UEFA opens investigation into FC Barcelona’s alleged improper payments to former referee official

UEFA opens investigation into FC Barcelona’s alleged improper payments to former referee official


UEFA, European soccer’s governing body, has opened an investigation into alleged improper payments made by FC Barcelona to José María Enríquez Negreira, a former leading refereeing official in Spain.

Earlier this month, the Catalan club was charged by the Barcelona provincial prosecutor’s office with “continued corruption between individuals in the sports field,” in addition to other charges in relation to an alleged payment scandal which has rocked Spanish soccer.

“UEFA Ethics and Disciplinary Inspectors have today been appointed to conduct an investigation regarding a potential violation of UEFA’s legal framework by FC Barcelona in connection with the so-called ‘Caso Negreira,’” UEFA said in a statement.

CNN has reached out to FC Barcelona for comment on the opening of the UEFA investigation.

When contacted by CNN regarding possible punishments if the club is found guilty, UEFA referred CNN back to its original statement. The governing body’s statutes dictate punishments ranging from warnings and fines to “exclusion from future competitions” for any possible violations of UEFA’s legal framework.

Former FCB presidents Sandro Rosell and Josep Maria Bartomeu, former club CEO Oscar Grau and former club director of professional sports Albert Soler have also been charged along with Negreira.

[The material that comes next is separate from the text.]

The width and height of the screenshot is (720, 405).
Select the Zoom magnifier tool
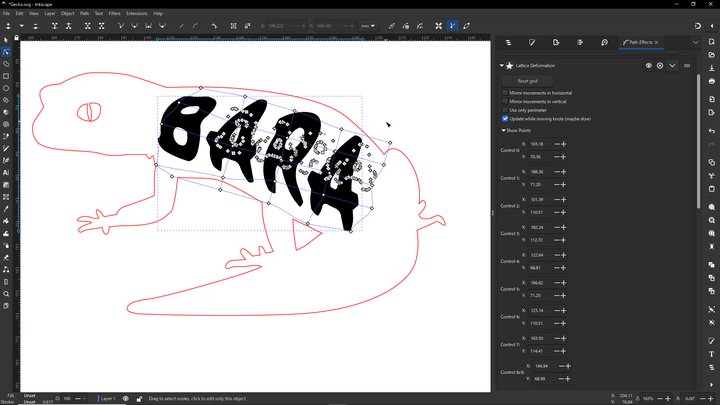(x=6, y=294)
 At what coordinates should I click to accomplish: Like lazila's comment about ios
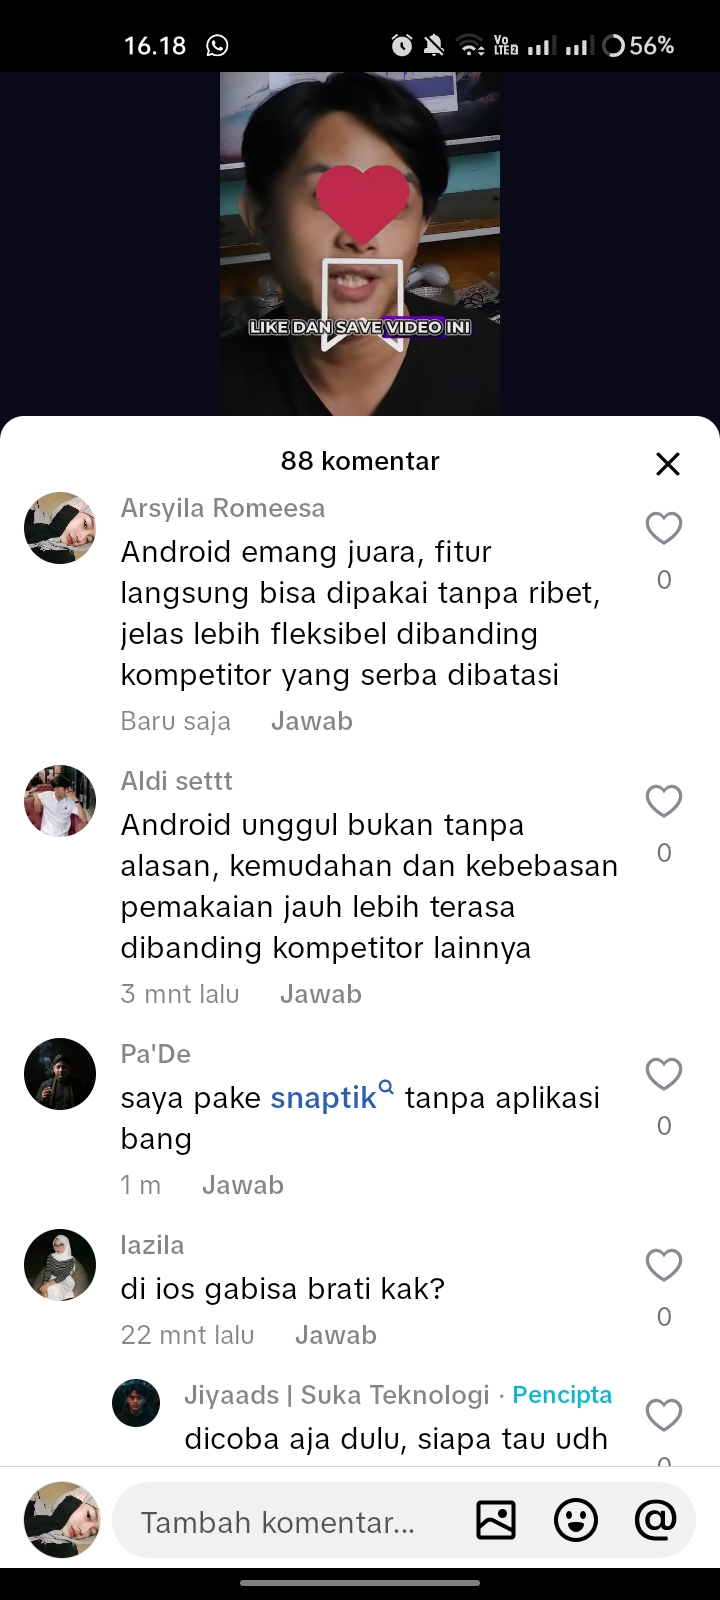tap(664, 1265)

In a written complaint from the Barcelona Prosecutor’s Office sent to CNN on March 10, Barça and the other accused have also been charged with “the crime of continued false administration and the crime of continued falsification of commercial documents.”

The charges were presented to the No. 1 magistrate’s court in Barcelona.

An FCB source told CNN at the time that the club did not have an official statement, though its first reaction was that the charges were to be expected after recent events, but that the report was an “absolutely preliminary investigative hypothesis” and that the club would assist the investigation in any way possible.

The source also strongly denied that the club had at any time bribed a referee or tried to influence refereeing decisions.

Spanish lawyer Jose Maria Fuster Fabra confirmed to CNN at the time that he’s representing Bartomeu in the case. “We are preparing the defense and we don’t think this case will go to trial,” he said, declining to make further statements.